Uma empresa de origem espanhola, a Laboratórios Larrasa, que atua no Brasil na produção de ovos férteis para granjas, está sendo acusada por companhias brasileiras com as quais tinha negócios, como BRF e JBS, de falsificar contratos e mensagens, usando o nome dessas empresas, para convencer bancos internacionais, o governo espanhol e o banco BTG Pactual a conceder financiamentos a ela.
Em documentos repassados às Justiças brasileira e espanhola, essas empresas - assim como outros grupos estrangeiros - acusam a Larrasa de ter realizado essas fraudes para conseguir levantar empréstimos que somam acima de € 120 milhões (R$ 666) milhões. Os débitos não teriam sido pagos, segundo os processos abertos pelas instituições que concederam crédito a ela.
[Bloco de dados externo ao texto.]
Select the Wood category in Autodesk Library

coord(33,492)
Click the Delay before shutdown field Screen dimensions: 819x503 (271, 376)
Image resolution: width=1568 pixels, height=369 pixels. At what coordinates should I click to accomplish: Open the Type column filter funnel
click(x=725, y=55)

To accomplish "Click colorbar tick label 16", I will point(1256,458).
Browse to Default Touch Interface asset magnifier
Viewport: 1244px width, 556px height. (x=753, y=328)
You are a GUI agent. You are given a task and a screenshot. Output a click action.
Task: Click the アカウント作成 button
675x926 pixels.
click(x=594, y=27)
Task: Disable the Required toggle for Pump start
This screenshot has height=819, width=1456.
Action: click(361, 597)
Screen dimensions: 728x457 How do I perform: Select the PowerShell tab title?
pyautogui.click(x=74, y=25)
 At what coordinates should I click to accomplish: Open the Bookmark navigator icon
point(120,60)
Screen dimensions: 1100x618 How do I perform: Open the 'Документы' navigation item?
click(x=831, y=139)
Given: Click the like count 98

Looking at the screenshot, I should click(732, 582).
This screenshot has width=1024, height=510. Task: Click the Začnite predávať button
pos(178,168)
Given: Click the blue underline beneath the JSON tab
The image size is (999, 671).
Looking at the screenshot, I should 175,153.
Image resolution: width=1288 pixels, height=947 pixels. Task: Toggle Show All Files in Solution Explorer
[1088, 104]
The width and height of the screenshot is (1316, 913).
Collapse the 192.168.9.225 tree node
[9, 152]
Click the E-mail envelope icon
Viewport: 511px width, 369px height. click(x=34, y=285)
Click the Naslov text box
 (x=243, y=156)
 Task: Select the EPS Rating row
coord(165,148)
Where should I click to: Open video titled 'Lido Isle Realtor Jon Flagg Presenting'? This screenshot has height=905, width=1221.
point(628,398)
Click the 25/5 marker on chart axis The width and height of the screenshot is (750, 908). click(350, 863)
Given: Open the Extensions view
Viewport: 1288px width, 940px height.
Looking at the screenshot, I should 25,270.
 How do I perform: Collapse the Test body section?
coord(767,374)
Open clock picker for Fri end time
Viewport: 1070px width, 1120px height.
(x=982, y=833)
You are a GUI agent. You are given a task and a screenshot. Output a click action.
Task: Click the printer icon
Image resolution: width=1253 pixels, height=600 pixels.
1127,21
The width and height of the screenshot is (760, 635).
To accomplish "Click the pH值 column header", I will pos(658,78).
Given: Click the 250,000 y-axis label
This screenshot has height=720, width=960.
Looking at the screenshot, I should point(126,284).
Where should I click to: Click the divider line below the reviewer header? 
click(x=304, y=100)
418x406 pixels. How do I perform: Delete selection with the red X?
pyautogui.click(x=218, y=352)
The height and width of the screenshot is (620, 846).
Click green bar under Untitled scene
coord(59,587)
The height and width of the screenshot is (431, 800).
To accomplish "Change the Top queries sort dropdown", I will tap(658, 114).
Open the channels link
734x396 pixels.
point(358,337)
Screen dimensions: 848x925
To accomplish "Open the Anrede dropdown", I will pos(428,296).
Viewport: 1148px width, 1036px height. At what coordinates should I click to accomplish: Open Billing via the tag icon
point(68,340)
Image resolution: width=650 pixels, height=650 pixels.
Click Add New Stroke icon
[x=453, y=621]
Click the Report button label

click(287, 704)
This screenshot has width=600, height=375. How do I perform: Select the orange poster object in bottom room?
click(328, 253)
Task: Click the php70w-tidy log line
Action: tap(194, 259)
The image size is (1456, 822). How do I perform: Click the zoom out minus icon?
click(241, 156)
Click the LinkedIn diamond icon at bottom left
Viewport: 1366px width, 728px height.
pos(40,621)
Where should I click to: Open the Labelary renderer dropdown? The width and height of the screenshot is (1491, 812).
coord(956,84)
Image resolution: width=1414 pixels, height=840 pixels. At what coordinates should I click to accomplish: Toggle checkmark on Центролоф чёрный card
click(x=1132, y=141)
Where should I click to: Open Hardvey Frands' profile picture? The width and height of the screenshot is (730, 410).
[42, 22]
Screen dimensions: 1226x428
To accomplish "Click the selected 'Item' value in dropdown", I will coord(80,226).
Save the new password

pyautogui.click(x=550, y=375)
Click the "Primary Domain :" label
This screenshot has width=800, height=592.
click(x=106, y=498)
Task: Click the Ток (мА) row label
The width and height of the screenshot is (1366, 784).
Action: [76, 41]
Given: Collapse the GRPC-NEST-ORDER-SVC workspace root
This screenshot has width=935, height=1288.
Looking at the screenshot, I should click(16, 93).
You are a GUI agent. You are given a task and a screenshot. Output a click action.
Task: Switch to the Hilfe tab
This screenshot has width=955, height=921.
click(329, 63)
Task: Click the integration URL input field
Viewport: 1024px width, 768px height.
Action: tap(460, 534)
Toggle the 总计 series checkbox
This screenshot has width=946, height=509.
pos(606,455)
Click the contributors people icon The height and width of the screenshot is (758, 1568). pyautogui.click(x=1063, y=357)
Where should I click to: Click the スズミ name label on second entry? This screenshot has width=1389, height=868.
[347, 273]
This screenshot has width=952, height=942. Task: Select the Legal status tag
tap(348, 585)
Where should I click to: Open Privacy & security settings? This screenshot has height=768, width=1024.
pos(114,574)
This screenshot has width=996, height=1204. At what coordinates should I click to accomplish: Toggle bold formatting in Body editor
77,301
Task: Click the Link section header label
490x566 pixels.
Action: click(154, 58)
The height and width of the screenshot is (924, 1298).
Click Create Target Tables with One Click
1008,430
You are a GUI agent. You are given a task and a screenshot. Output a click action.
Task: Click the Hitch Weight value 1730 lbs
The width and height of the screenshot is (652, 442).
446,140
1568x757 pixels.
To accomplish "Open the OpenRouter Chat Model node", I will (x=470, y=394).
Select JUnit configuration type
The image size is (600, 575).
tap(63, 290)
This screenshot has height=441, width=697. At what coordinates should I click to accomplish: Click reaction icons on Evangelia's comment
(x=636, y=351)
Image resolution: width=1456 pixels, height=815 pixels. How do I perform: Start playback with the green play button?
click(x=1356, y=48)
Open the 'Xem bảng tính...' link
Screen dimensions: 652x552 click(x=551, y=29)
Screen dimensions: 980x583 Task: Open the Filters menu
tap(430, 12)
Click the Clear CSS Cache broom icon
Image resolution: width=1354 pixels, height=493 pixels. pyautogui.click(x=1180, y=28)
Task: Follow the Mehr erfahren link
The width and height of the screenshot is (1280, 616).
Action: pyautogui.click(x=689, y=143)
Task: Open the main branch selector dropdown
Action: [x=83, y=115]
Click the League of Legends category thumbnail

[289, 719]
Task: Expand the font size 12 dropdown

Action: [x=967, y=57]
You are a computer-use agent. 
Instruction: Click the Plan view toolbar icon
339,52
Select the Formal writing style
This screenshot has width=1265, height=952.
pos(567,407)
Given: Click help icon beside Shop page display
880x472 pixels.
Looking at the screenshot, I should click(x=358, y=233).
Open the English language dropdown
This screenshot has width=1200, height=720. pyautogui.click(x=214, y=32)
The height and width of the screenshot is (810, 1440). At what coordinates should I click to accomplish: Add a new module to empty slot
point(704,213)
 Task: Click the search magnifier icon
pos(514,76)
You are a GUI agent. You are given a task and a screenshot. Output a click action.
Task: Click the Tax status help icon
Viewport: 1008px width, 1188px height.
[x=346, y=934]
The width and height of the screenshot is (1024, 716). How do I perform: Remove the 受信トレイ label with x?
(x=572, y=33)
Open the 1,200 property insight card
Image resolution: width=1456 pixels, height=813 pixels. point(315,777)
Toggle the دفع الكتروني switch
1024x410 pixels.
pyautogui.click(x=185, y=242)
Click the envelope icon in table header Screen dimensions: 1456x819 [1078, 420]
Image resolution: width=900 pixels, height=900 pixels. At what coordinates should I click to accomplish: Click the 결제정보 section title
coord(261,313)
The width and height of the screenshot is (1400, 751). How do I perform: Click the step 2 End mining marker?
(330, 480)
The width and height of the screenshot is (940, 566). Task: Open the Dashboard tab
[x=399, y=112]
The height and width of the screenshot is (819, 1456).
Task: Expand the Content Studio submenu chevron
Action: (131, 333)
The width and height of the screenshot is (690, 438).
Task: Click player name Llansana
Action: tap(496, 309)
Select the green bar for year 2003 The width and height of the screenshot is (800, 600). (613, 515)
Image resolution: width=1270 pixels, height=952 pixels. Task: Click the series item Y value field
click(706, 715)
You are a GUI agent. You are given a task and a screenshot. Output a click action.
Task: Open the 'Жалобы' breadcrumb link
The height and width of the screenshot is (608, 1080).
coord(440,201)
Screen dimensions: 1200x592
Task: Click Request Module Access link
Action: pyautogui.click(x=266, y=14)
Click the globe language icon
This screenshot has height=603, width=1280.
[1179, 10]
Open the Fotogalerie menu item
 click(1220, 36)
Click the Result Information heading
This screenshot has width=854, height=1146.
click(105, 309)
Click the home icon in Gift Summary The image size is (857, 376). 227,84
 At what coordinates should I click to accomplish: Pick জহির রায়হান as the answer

O laboratório já coleciona, pelo menos, 27 processos no Brasil, além de ser investigado na Espanha, pelas supostas fraudes. Também foram instaurados inquéritos criminais nos dois países contra a empresa, que tem como sócios o espanhol José Larrasa Rodríguez e sua esposa, a brasileira Angela Lacombe Antoneli. Larrasa afirma que todas as acusações são falsas, e fala até em “tentativa de extorsão” contra ele. “É falso que Laboratórios Larrasa Antoneli Produção de Ovos Ltda. (que é a empresa brasileira) e seus funcionários tenham qualquer relação com as acusações falsas realizadas”, afirma (leia mais abaixo). Os processos estão em andamento, e ainda não houve nenhuma decisão.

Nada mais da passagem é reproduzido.